WHAT YOU SHOULD DO: Would you please output, word for word, the span of the listing below that opens on the line containing "You are a computer-use agent. Image" and closes on the line containing "Instruction: Click the purple"? Include both ends and nothing more.
(DATA FOR THE TASK Opens)
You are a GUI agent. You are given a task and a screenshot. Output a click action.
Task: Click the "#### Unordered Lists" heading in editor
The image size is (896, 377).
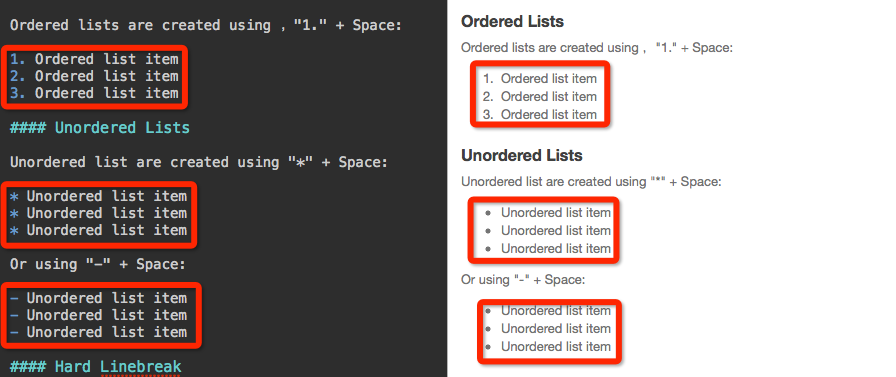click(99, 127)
(DATA FOR THE TASK Closes)
(DATA FOR THE TASK Opens)
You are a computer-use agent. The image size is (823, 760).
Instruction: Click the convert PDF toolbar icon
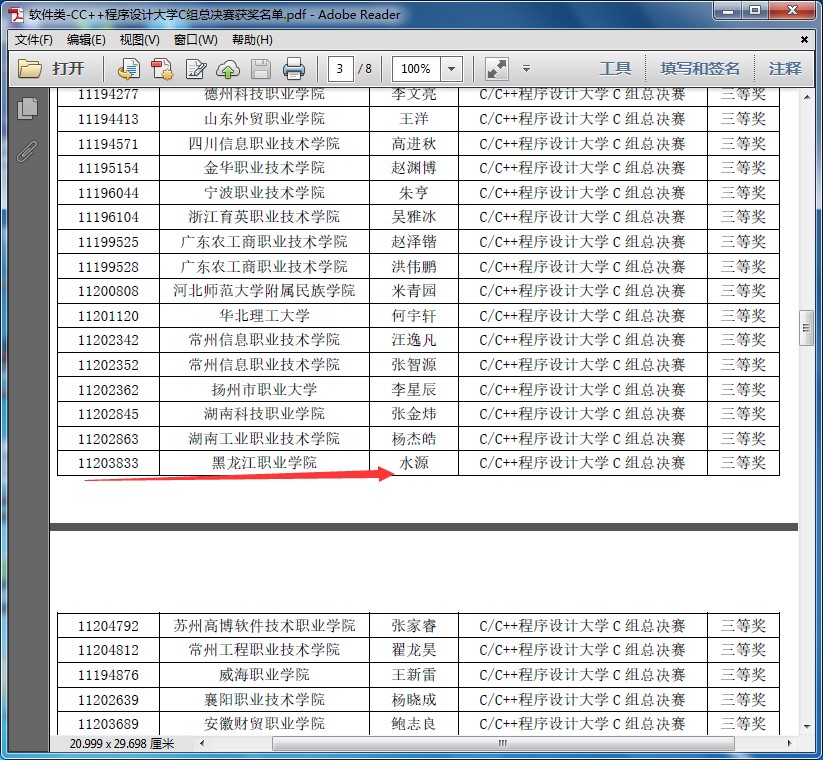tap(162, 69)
(DATA FOR THE TASK Closes)
(DATA FOR THE TASK Opens)
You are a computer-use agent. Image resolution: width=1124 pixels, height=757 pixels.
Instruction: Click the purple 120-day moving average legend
(DATA FOR THE TASK Closes)
TASK RESULT:
You are a computer-use agent. Image resolution: width=1124 pixels, height=757 pixels.
Instruction: Click the purple 120-day moving average legend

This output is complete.